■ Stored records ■
********

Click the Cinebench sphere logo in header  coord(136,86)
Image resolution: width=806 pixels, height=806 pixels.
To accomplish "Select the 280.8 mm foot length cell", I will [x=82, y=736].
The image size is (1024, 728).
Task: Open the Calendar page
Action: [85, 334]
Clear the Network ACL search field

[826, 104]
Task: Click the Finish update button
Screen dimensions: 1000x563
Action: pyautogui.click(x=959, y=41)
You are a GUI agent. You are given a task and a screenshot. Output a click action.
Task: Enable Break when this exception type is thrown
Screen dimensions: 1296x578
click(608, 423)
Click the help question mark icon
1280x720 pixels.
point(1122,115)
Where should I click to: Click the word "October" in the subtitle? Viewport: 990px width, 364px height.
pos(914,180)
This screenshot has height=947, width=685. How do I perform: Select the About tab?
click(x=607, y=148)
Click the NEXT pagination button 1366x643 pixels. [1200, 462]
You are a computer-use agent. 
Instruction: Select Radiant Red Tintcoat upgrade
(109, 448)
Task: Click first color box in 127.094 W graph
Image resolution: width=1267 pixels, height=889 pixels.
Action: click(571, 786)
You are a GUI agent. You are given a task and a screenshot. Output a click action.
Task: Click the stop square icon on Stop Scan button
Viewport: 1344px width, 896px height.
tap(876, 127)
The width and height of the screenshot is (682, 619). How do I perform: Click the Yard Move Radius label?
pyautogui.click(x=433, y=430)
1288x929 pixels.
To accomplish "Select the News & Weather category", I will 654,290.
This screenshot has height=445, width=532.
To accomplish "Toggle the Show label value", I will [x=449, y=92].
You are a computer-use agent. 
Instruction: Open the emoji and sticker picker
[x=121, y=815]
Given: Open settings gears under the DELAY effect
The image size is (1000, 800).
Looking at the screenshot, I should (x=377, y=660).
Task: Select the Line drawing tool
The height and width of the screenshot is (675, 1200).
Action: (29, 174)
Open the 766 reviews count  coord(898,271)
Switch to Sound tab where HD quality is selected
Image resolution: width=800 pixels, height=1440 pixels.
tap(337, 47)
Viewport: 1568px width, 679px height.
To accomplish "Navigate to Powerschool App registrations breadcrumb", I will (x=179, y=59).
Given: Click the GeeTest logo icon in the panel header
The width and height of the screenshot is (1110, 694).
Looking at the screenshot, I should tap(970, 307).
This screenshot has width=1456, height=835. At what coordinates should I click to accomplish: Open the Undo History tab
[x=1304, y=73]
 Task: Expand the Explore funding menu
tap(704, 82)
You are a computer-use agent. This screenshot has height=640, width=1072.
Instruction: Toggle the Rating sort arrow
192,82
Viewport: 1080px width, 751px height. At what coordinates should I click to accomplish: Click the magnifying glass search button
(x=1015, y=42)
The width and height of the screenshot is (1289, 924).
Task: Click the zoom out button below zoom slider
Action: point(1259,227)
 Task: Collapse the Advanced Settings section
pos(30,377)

********

■ Exercise instructions ■
Above this instruction are the records; retype exactly the lines from the one containing "Viewport: 1344px width, 896px height." up to and including the one containing "Viewport: 1568px width, 679px height.".

■ Finished exercise ■
Viewport: 1344px width, 896px height.
tap(876, 127)
The width and height of the screenshot is (682, 619). How do I perform: Click the Yard Move Radius label?
pyautogui.click(x=433, y=430)
1288x929 pixels.
To accomplish "Select the News & Weather category", I will 654,290.
This screenshot has height=445, width=532.
To accomplish "Toggle the Show label value", I will [x=449, y=92].
You are a computer-use agent. 
Instruction: Open the emoji and sticker picker
[x=121, y=815]
Given: Open settings gears under the DELAY effect
The image size is (1000, 800).
Looking at the screenshot, I should (x=377, y=660).
Task: Select the Line drawing tool
The height and width of the screenshot is (675, 1200).
Action: (29, 174)
Open the 766 reviews count  coord(898,271)
Switch to Sound tab where HD quality is selected
Image resolution: width=800 pixels, height=1440 pixels.
tap(337, 47)
Viewport: 1568px width, 679px height.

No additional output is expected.